Cut to the present, we get a page establishing that Gen 13 villain Trance is involved with Carlos, a couple of pages of the Gen 13 status quo and a call to action, then a page establishing that Generation X villain Emplate is on the move, followed by a couple of pages of Generation X’s status quo and a call to action. It’s a brisk pace, and moves a lot of pieces forward simultaneously. What it doesn’t do is remind people who our heroes are. Not their names, powers, or personalities, unless it comes up naturally. Which was probably fine when these were two top selling books, but twenty years later it makes me wonder if this is before or after Rainmaker came out by grabbing Freefall’s butt (as you do), or if Chamber nearly blew up Husk when she got intimate with him.
There are two side effects of fastracking the character introductions.
First of all, it doesn’t do much to establish what makes the two teams unique. This is especially evident in a shot where one of the teams is basked in yellow light. How long does it take you to be confident you know which team this is?
Second of all, it feels like Gen 13 and Generation X are background characters in a Lynch/Banshee book. When the two teams face off, the only characters who are positioned in a diametric standoff are the two mentors. They don’t even have Jubilee and Freefall facing off!
The two teams fight a bit, and it’s one of the weakest justifications for the requisite scene in crossovers where the good guys have a misunderstanding and unleash their potentially lethal powers.
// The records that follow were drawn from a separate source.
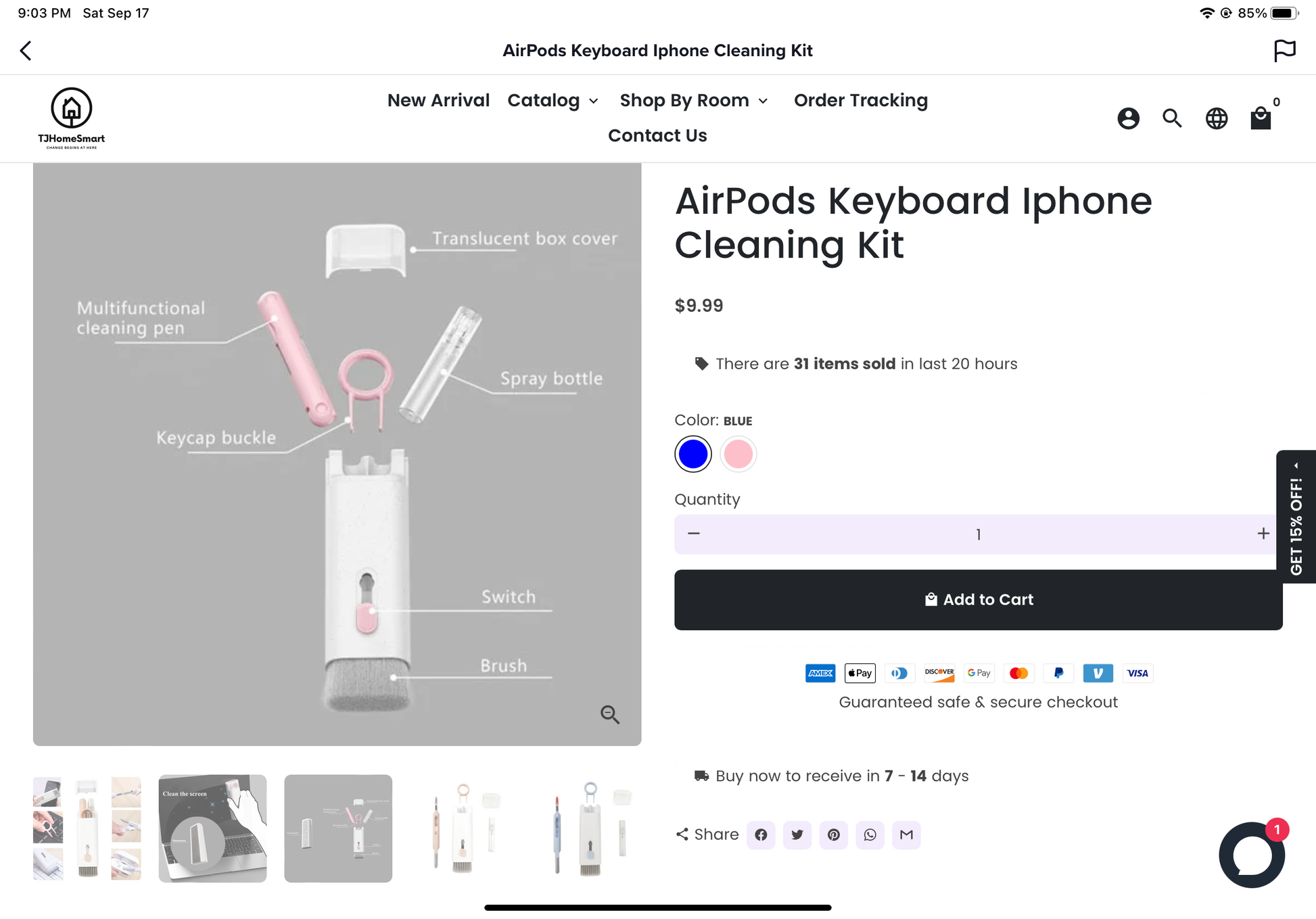The height and width of the screenshot is (919, 1316).
Task: Share product on Facebook
Action: pos(761,834)
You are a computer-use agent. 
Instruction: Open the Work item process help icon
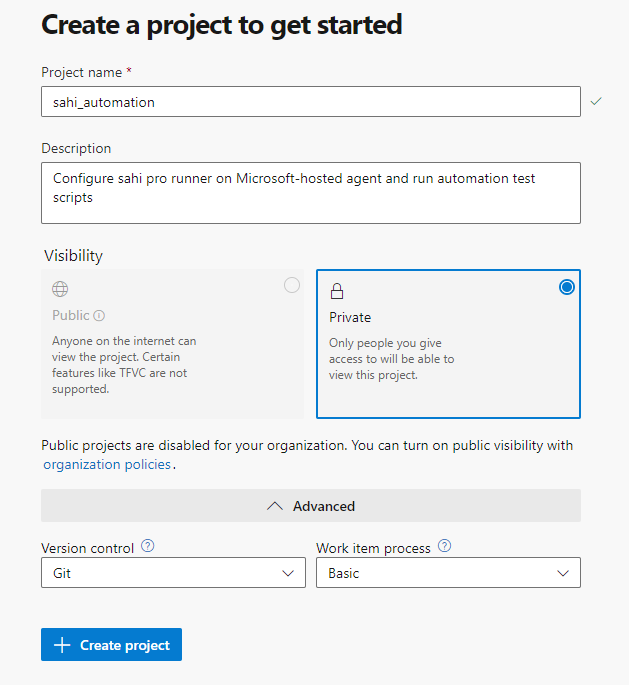pyautogui.click(x=445, y=547)
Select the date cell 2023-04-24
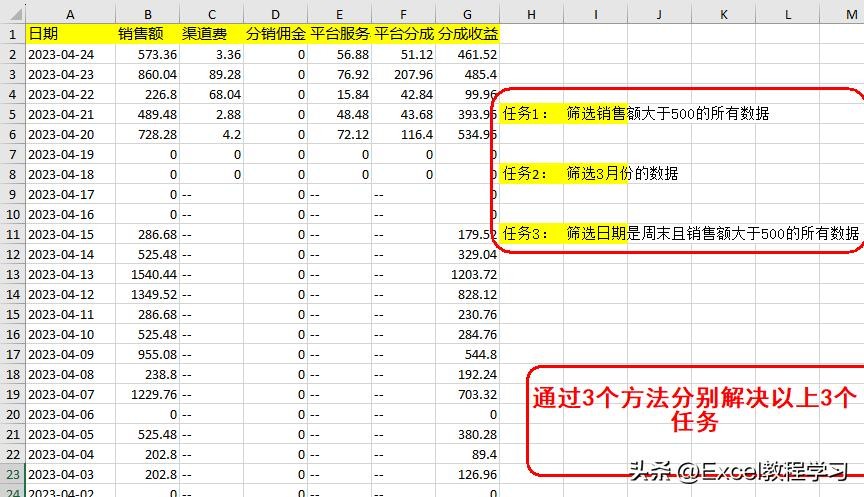The image size is (864, 497). pos(68,54)
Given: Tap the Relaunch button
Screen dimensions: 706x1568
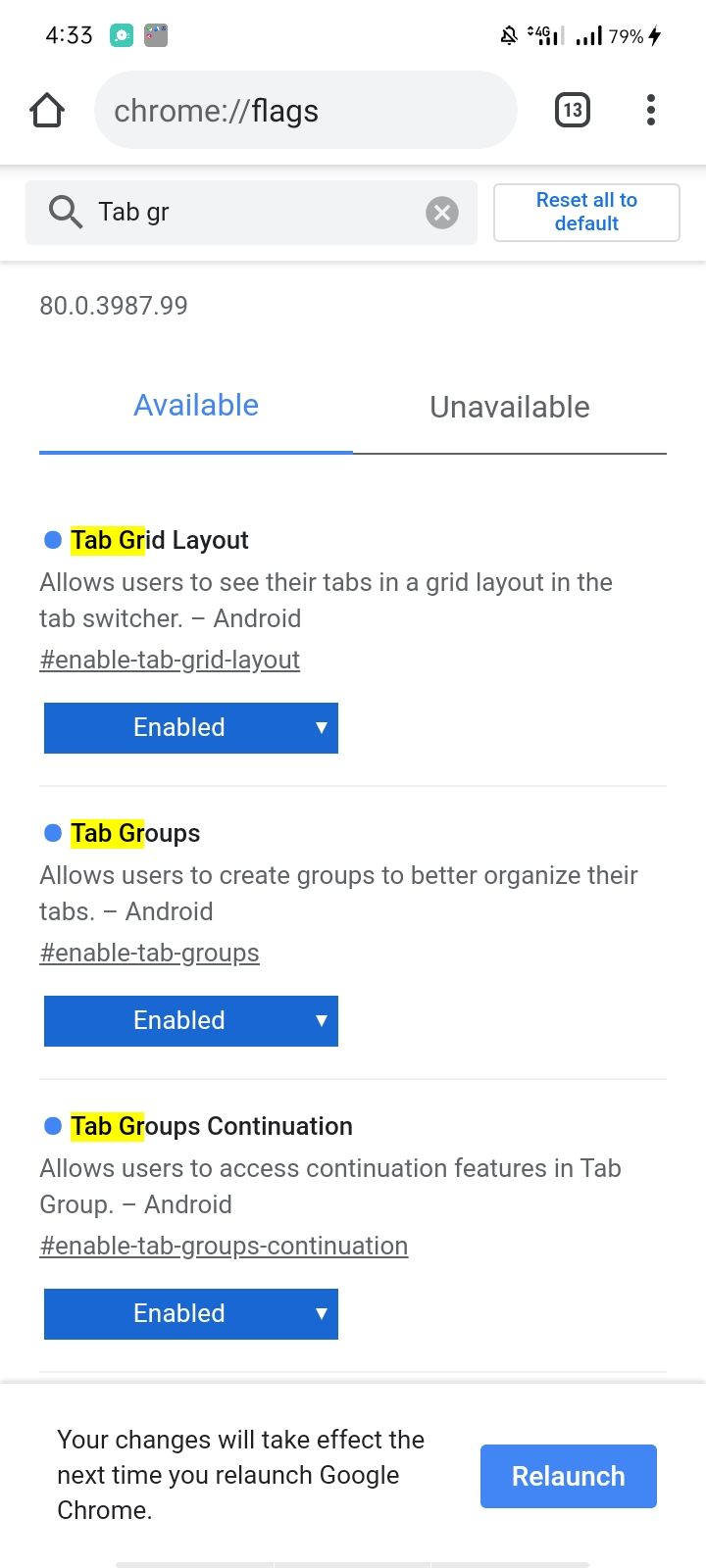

Which I guess doesn’t matter much since the fight lasts less than a page before its interrupted by a greater threat. That one page consists of a single shot of most of the teens fighting, although only four of them are visibly using their powers, before transitioning to individual panels of Banshee and Lynch using their powers on each other.
That’s About It
I was hoping for a nice trip down memory lane, with a few cringes along the way. There are cringes -one of the villains is a school girl whose power seems to be getting upskirted by the artist- but mostly this was a by the numbers crossover with the spotlight on the wrong characters. Most of the Generation X characters only have a line or two of dialog and are clearly less familiar to the writer than the Gen13 characters.
Oh Generation X. How you keep letting me down? Why do I keep getting my hopes up?